January 18, 2013

Reuse for Dead Trees & Seedlings

In the last post I told you about our newly established tradition for cutting the spent Christmas tree into firewood to be used in the wood stove on the next winter solstice. But what about all the dropped needles? Excellent smelling fire starters, if you please. Here's how.
Pull some old newspaper out of the recycling / craft bin. Open up one full sheet. Put a handful of Xmas tree needles in the center.
Fold the bottom point of the newspaper sheet over the needles, about a hands width  down from the top point of the newspaper.
 Fold the left and right corners in a bit to form a little pocket or envelope to contain the needles.
Lift the whole package up and tap the bottom edge against your work surface to settle the needles. Then roll it from bottom to top like a burrito.
Using both hands, twist down the entire length of your Xmas tree needle burrito.
Tie the two ends of the twist into a loose knot. That's it. Use them now or save for next winter. The needles are trapped securely inside your fire starter paper twists.
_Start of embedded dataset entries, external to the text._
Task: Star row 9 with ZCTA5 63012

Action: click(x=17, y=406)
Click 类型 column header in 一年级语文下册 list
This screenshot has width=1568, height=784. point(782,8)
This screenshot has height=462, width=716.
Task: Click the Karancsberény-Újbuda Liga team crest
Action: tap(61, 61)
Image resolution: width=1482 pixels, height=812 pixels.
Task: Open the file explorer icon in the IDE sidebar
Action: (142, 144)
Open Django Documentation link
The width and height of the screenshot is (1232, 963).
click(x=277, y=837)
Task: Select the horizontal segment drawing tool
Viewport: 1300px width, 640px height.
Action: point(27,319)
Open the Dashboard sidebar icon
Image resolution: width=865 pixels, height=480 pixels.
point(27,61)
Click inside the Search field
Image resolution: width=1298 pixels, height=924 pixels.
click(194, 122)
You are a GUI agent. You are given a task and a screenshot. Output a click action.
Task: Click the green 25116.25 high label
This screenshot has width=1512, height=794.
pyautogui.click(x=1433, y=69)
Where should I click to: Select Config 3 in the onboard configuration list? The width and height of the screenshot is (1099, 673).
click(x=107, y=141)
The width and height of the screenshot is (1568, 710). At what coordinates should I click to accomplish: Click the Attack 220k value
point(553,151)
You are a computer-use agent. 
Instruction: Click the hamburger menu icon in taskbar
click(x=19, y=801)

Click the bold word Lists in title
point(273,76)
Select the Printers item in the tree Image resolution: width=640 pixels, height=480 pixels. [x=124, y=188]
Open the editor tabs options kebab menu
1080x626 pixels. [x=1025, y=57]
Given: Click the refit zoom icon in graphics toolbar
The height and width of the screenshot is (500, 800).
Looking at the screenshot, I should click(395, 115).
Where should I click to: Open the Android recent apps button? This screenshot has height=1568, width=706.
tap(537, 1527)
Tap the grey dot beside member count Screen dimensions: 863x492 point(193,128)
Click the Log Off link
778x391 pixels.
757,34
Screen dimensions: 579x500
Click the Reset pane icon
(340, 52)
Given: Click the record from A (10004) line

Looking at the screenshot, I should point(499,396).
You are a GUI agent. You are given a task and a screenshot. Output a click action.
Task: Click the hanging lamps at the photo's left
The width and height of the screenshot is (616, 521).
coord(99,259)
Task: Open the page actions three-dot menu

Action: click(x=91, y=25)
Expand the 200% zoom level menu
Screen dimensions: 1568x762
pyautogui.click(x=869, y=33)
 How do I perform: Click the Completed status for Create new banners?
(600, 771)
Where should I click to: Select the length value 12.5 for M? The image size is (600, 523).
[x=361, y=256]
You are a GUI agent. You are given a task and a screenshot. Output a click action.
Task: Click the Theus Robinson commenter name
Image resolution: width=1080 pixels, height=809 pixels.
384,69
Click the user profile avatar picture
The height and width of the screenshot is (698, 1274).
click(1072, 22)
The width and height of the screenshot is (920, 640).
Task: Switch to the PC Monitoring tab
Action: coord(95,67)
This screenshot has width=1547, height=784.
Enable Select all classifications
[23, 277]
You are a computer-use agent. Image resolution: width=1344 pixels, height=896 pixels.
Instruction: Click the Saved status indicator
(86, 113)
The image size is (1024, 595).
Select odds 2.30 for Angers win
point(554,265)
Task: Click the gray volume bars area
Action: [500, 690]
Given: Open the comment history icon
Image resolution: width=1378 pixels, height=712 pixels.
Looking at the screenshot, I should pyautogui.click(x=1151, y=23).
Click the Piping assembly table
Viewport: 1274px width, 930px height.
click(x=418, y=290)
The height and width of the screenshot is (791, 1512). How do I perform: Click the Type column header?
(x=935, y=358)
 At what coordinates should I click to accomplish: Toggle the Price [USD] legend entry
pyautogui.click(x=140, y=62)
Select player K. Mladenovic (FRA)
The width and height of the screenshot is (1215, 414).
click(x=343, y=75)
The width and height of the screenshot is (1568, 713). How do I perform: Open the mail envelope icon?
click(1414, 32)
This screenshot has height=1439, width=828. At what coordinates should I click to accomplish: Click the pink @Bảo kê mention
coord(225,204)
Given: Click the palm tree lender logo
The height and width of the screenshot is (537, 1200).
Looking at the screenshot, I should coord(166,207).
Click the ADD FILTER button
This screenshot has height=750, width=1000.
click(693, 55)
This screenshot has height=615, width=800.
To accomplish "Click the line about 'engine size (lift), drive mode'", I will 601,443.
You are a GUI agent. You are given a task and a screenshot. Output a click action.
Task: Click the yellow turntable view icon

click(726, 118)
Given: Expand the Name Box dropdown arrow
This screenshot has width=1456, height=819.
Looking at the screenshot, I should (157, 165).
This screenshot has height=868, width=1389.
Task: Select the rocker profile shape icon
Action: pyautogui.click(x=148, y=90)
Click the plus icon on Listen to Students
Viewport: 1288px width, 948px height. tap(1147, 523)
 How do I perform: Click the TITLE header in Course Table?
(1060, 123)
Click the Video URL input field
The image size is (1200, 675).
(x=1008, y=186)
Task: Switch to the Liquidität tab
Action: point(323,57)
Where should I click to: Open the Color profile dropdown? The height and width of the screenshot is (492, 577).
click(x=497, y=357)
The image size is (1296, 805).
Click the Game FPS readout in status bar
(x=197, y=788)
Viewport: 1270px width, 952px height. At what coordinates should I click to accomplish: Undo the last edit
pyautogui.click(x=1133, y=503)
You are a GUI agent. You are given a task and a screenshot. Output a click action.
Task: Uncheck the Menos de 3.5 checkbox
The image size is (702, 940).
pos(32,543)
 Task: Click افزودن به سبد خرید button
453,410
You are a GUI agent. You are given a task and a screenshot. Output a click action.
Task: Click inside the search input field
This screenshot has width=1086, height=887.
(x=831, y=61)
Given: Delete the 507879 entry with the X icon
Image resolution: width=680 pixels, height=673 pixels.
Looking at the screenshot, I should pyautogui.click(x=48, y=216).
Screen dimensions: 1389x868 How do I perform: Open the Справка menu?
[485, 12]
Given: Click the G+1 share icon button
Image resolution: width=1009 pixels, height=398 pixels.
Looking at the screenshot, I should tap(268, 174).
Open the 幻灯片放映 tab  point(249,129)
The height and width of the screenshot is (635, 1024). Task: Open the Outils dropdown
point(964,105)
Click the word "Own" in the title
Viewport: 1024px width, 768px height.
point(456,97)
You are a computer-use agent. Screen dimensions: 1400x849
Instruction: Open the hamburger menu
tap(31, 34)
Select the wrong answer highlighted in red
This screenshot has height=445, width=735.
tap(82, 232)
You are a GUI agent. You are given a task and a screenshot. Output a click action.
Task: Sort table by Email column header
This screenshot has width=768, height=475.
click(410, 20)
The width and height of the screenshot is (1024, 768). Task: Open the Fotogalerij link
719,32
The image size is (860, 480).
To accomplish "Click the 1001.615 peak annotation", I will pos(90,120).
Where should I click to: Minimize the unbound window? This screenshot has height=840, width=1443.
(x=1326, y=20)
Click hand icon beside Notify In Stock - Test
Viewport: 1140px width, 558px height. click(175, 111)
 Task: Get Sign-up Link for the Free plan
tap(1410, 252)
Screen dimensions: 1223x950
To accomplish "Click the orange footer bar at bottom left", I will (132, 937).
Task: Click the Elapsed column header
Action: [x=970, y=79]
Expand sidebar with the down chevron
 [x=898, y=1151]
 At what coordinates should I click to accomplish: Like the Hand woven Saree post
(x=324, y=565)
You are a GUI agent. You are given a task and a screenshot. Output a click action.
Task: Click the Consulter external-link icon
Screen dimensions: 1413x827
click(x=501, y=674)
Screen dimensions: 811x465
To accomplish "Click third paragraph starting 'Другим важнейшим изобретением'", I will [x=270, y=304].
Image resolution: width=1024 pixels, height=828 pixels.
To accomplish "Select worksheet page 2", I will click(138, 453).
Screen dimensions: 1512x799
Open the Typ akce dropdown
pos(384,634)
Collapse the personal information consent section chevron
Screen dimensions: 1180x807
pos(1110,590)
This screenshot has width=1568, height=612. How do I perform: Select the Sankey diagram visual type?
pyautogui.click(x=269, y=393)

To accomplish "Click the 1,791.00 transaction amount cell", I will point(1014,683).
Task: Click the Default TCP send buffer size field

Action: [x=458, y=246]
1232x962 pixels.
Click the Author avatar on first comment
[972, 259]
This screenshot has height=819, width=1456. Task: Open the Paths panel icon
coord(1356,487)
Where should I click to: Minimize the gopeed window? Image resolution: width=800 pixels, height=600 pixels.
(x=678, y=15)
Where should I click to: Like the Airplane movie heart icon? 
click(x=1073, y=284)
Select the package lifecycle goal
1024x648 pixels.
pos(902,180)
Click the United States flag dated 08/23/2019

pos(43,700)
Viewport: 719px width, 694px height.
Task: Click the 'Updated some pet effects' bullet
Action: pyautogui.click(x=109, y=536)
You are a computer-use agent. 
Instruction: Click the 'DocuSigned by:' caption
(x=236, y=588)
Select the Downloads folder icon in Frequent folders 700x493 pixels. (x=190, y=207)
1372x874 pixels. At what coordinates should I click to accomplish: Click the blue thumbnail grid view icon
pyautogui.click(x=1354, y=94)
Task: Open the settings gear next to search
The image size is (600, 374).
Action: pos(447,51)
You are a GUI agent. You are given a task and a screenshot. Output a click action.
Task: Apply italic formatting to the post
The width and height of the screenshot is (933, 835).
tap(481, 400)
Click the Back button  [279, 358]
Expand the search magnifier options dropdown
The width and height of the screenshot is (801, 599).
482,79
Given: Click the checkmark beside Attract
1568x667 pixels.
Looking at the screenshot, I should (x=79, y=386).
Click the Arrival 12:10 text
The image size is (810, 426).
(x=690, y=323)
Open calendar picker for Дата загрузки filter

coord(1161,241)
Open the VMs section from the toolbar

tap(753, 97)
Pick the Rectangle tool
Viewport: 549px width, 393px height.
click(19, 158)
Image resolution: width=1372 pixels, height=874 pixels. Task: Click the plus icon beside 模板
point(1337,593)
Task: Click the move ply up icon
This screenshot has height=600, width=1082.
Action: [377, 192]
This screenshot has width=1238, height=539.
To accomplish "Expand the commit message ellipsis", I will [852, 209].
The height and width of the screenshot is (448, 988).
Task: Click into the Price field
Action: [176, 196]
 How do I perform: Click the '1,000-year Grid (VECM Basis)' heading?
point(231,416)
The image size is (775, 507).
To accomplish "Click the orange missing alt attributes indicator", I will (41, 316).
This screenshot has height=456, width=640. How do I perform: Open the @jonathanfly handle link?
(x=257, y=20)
While you have the old newspaper out, why not make some seedling starter pots, too? I followed this tutorial at All Our Days. Pictured below are four finished pots folded flat for storage inside a fifth origami newspaper pot. The leftover strips of paper will go back into the newspaper drawer. You never know when the papier mâché urge will strike. The beauty of these pots? No need to remove your tender seedlings for replanting. Simply remove the bottom of the pot (presumably soggy and easy to tear) and plant the rest of the package in the ground deep enough to cover the top edge of the paper with soil. The newspaper will biodegrade naturally and possibly offer a temporary barrier to encourage deep growth of the new roots.
I must admit that I am a little skeptical. The toilet paper roll seed starters I used last spring became moldy before it was time to replant outside. I'm afraid the paper might do the same. Nonetheless, I plan to try these this year.
The thick tabs on the two sides tend to spring back up. I assume the tabs will stay in place once the pots are filled with soil or seed starter mix. Has anyone tried newspaper pots before? Any luck?


  1. Hi Laurie, Momma Rosa here. I've used old muffin (cupcake)tins for both homemade cardboard and newspaper seedling starters, and they're helpful in lots of ways: they support the pots keeping them upright, keep from overwatering the seedlings as the indentations in the tins will allow only so much water before overflowing, the spacing of the indentations allow for great airflow between the pots avoiding alot of the molding, the tins are sturdy and allow rotating the pots to achieve best sunlight, a dozen pots at a time. By placing a short branch-about 3 to 4 inches higher than the pot rim, and stretching clear, used plastic wrap (like bread bags sliced open to be flat, etc.)over the pots and edges of the tin you can make a minny greenhouse, remembering to vent the collected moisture for a short time daily to avoid mold. When the weather is right and the seedlings are ready to be hardened off, it's very easy to transport the tinned pots to a homemade cold frame, a dozen plants at a time, and to rotate and re-position the seedlings in the cold frame--once again a dozen at a time. When the plants are finally in the garden just rinse out the tins and store them until needed. Old muffin tins are generally easy to find at rummage or yard sales, often found in the "free" box as many folks think that being rusty or dented the tins are useless. To that I say HAH! Those tins are so very handy to sort out small items. With a cut-to-fit recycled cardboard cover they stack-up nicely. And they're great for keeping at hand small craft items as you're creating a masterpiece! Actually, you may find that those tins are in constant use year round! Bonus-no unused items cluttering the house!

    1. Wonderful ideas! Thank you, oh greenest thumb in the North Woods. I actually have an old muffin tin in the closet waiting for a makeover to become a desk drawer organizer. Only thing is, my desk is really just a table - no drawers to be organized! I'll let you know how it works out with my newspaper pots.